Not only was it Italy’s first goal in three games, it gave Italy a 1-0 lead. It was 1-1 after the first period, and Russia led 2-1 after the second. The Russian coach later said his team was playing tight and was affected by the pro-Italy crowd.

Do you believe in miracoli?

No. Russia’s superior strength and skill eventually prevailed and Italy lost 5-1. But it was a lot better than the previous two defeats, and no one seemed to mind, not the fans, the players or the coaches. This was the ultimate moral victory, though Russia had been outscored by its first two opponents 15-1.

“I am surprised how well we performed in the first two periods,” Italy’s coach, Markus Sparer, said through an interpreter. “But I knew our strength was decreasing.”

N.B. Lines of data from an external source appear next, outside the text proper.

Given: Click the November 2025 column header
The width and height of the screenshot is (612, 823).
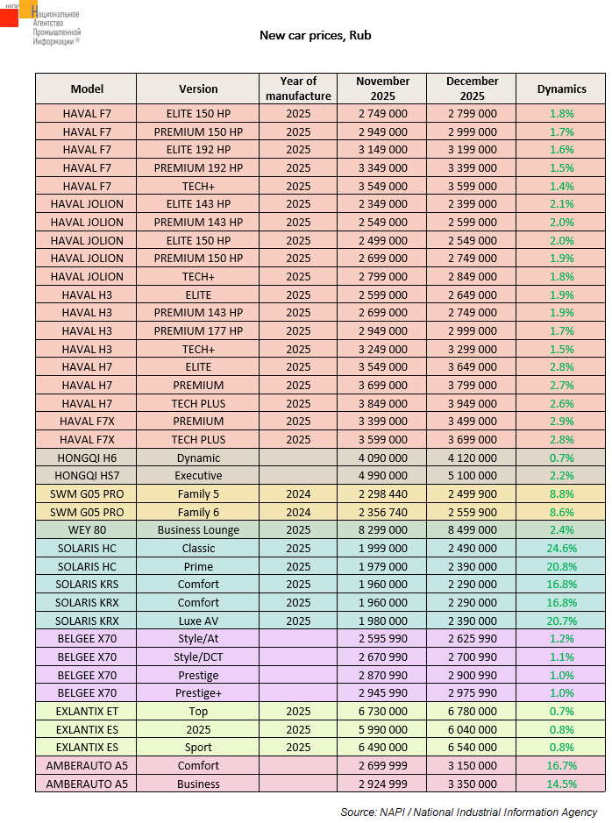Looking at the screenshot, I should (x=382, y=89).
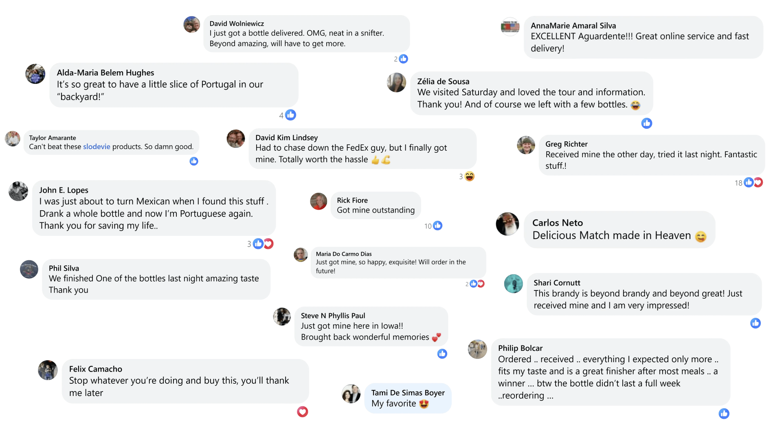The height and width of the screenshot is (440, 782).
Task: Click the thumbs-up under Philip Bolcar's comment
Action: (x=724, y=414)
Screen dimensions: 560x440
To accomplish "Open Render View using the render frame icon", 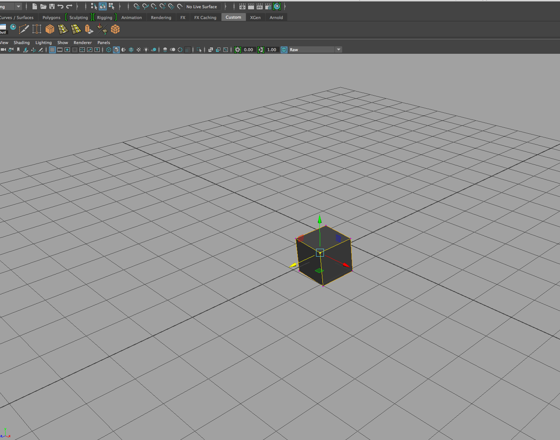I will click(242, 6).
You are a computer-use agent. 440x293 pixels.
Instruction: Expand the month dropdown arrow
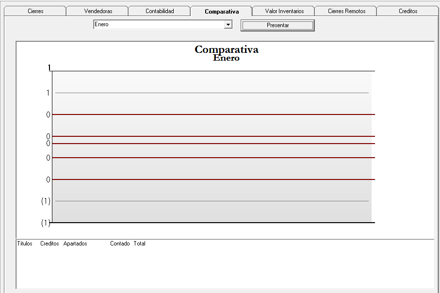[x=228, y=25]
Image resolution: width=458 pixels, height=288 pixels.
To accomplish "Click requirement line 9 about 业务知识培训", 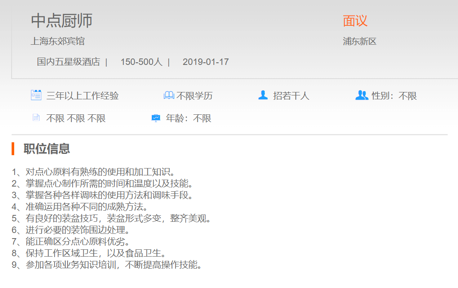I will point(107,265).
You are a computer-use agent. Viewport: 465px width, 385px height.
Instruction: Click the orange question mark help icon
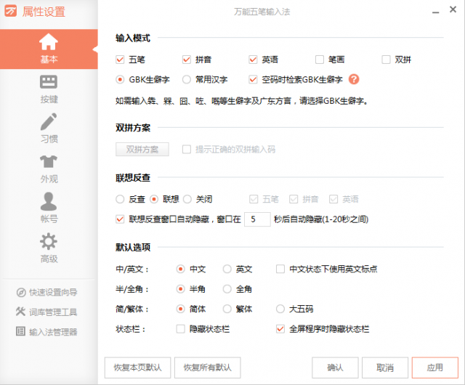click(355, 79)
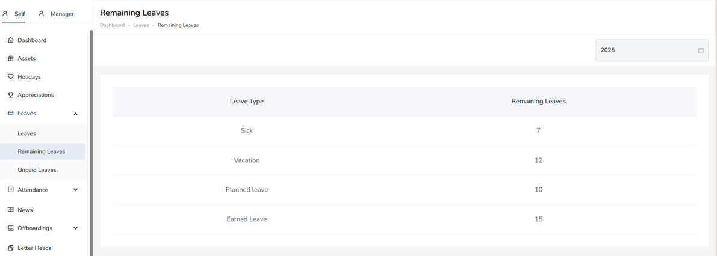This screenshot has height=256, width=717.
Task: Switch to the Manager tab
Action: point(56,14)
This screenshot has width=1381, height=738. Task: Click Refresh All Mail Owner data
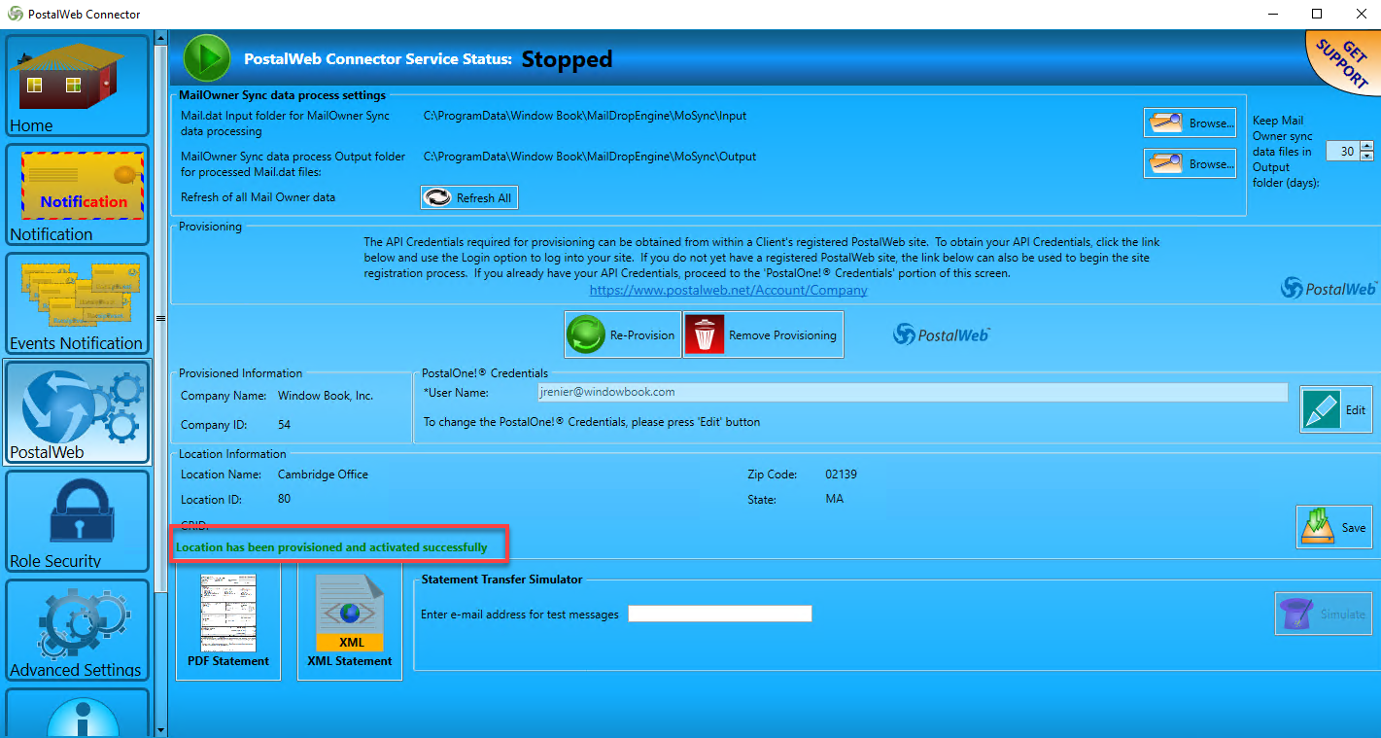(x=468, y=197)
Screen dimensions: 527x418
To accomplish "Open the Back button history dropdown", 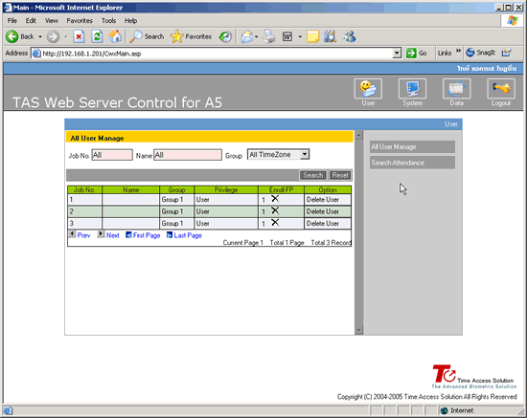I will click(x=40, y=36).
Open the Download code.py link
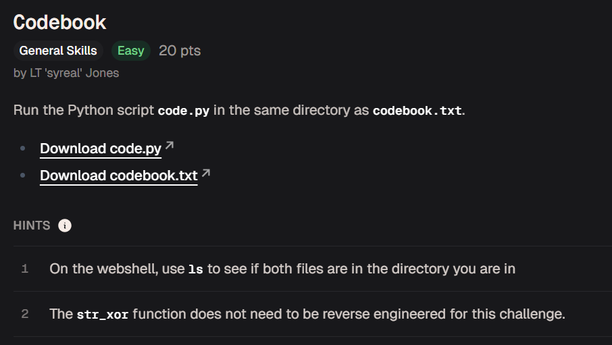Screen dimensions: 612x345 (100, 149)
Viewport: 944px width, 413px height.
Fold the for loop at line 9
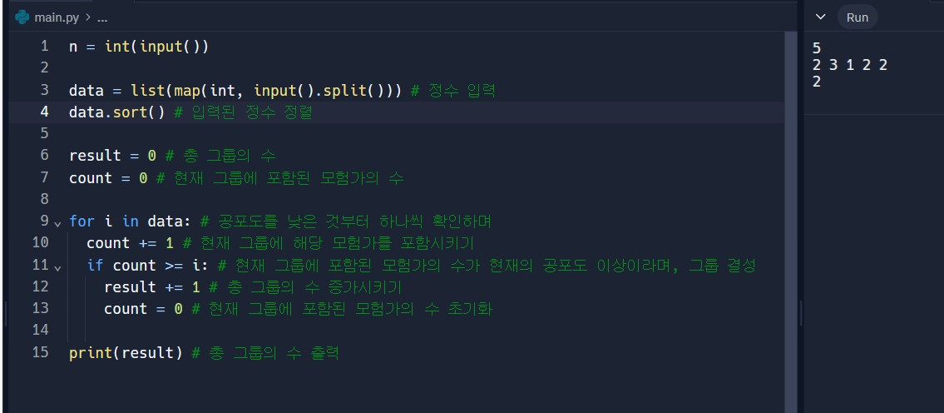57,223
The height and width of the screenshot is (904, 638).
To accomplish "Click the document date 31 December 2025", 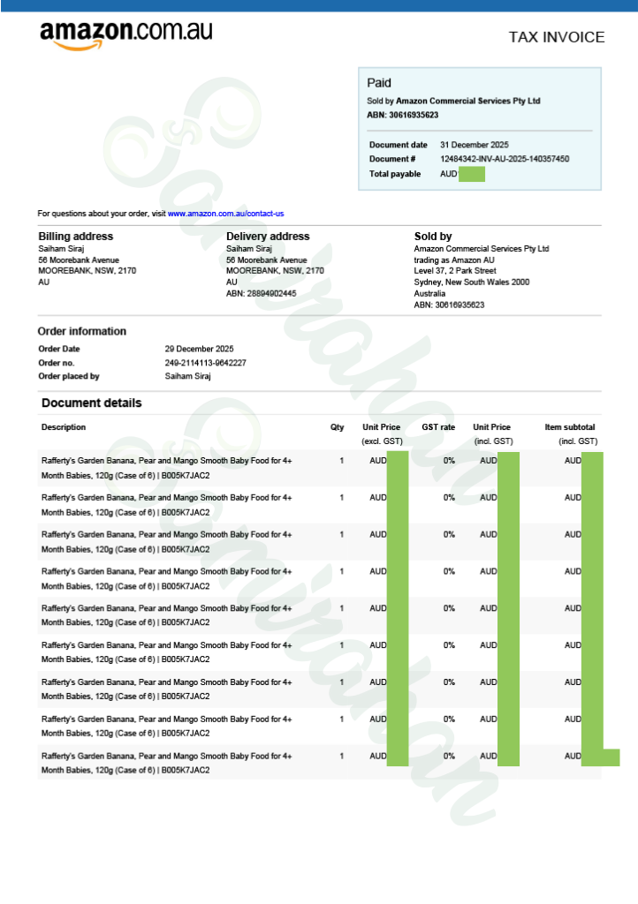I will pyautogui.click(x=475, y=145).
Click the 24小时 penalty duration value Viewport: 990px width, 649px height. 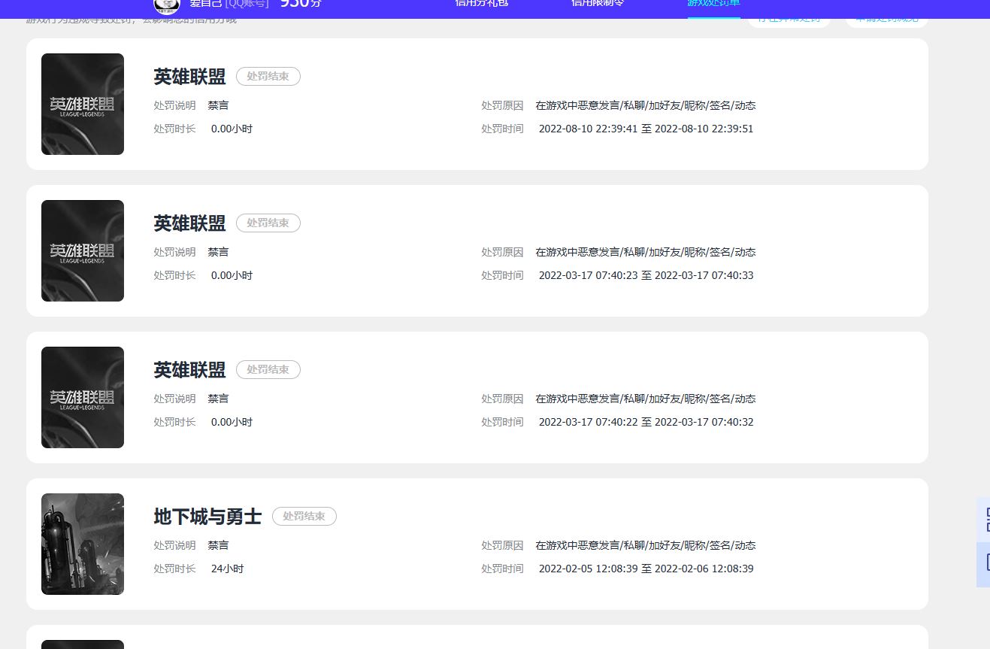tap(227, 569)
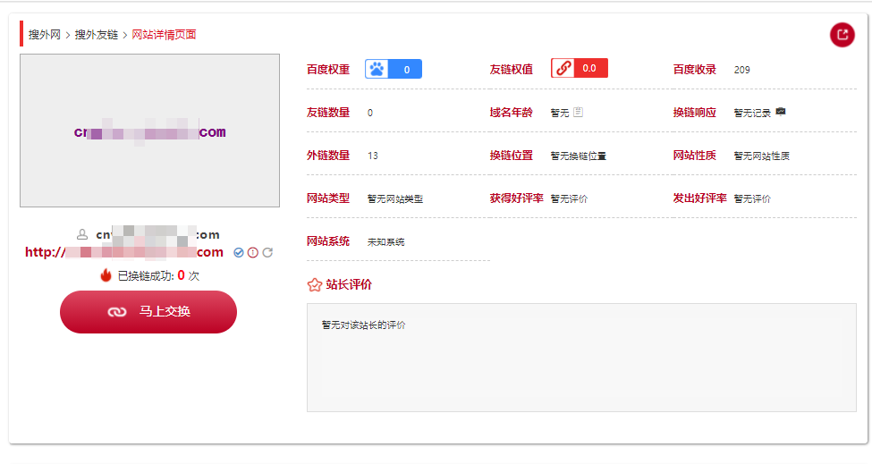Click the 站长评价 section heading

tap(349, 284)
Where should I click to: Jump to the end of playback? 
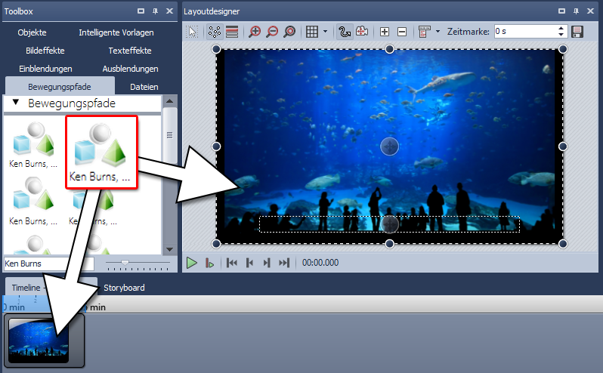click(x=284, y=263)
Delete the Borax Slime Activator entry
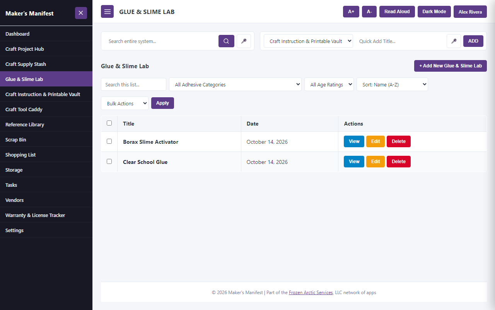 [399, 141]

Sparer said his team prepared well for the Olympics, but that only goes so far.

“We have a very strong emotional and mental force,” he said. “But the girls are small and not strong enough in most cases.”

Italy’s roster lists nine players at 120 pounds or less and four who weigh at least 140 pounds. Russia has no players 120 pounds or less and 11 who weigh at least 140.

Sparer said Italy had to recover “physically and psychologically, very quickly” after the first two debacles. “We arrived here ready for the game.”

Afterward, the team celebrated goal numero uno with a bottle of bubbly, as if it had won the gold. In a way, it had.

“Against Canada it was impossible. Against Sweden, we played better, and today it was a very, very great game,” said Leitner, the team’s best player.

Now the Italians think they can win tomorrow.

Along with veteran captain Evelyn Bazzanella, the 24-year-old Leitner and the 22-year-old Florian form the heart of the team. Both are of German descent and have played together on and off for about seven years. Florian’s mother, Angilika, was watching in the stands. Everyone in the family plays hockey, including Angilika, who belongs to a group called the Power Mothers Club, the Power Mammis, in German. These are your real hockey moms.

But few women play the sport in Italy, although the numbers are slowly growing. The sport is young here, and so are the players. Less than 400 women reportedly are registered to play hockey in Italy, compared with 66,000 in Canada. Whereas other countries import some of their players, no foreign nationals play for the Italian team.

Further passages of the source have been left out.